**What to work on**
Extract every line of the material below that contains the word "pixels".
>> START Material for the task
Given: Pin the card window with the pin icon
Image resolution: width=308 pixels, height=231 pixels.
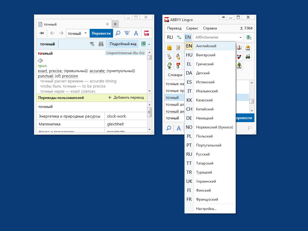Looking at the screenshot, I should click(42, 33).
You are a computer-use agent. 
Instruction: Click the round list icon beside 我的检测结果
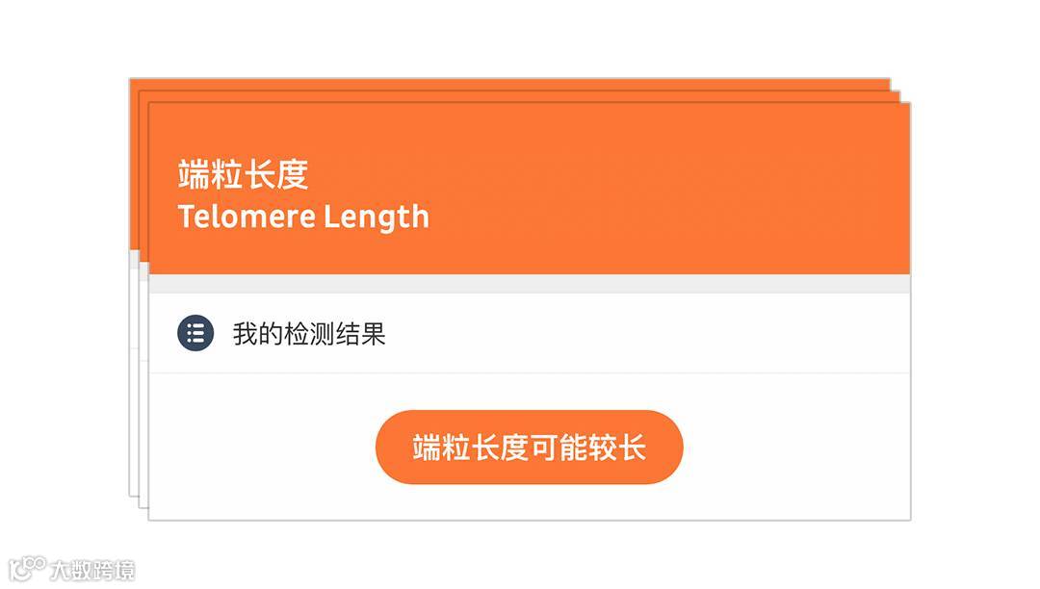click(x=195, y=333)
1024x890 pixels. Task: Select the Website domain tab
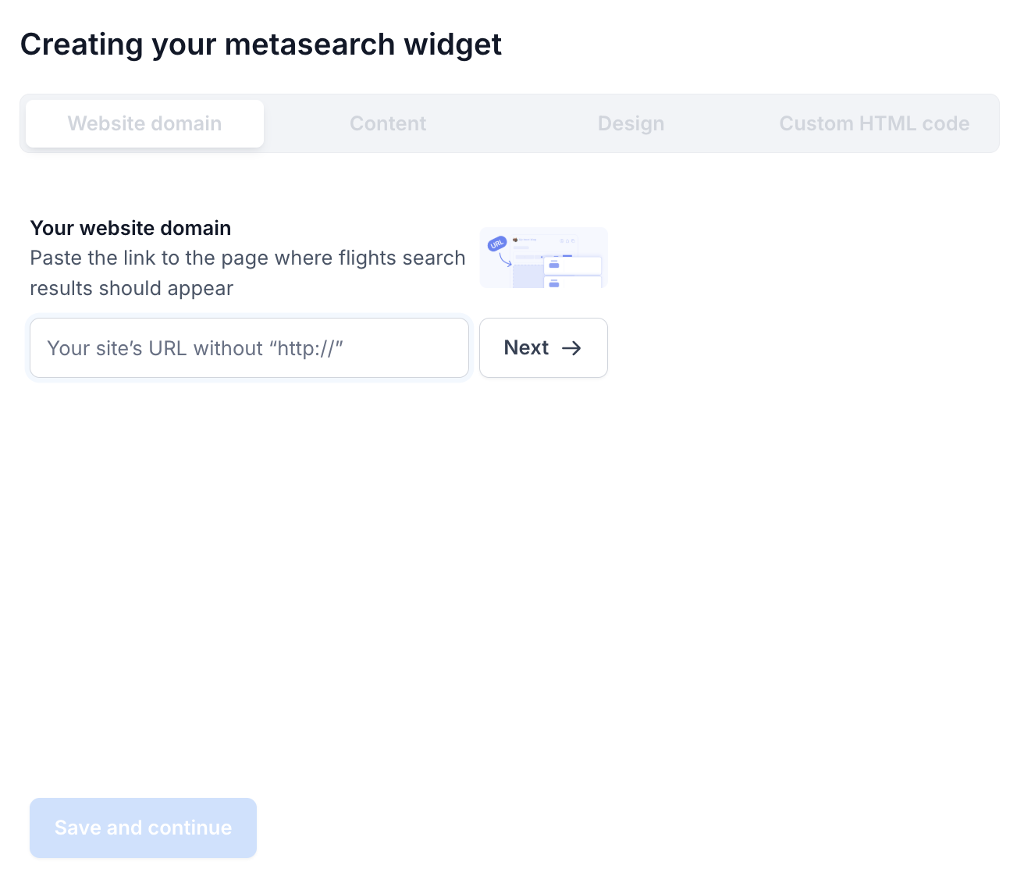point(144,123)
>> END Material for the task
**The response**
Image resolution: width=308 pixels, height=231 pixels.
1024x890 pixels. Task: Select the Website domain tab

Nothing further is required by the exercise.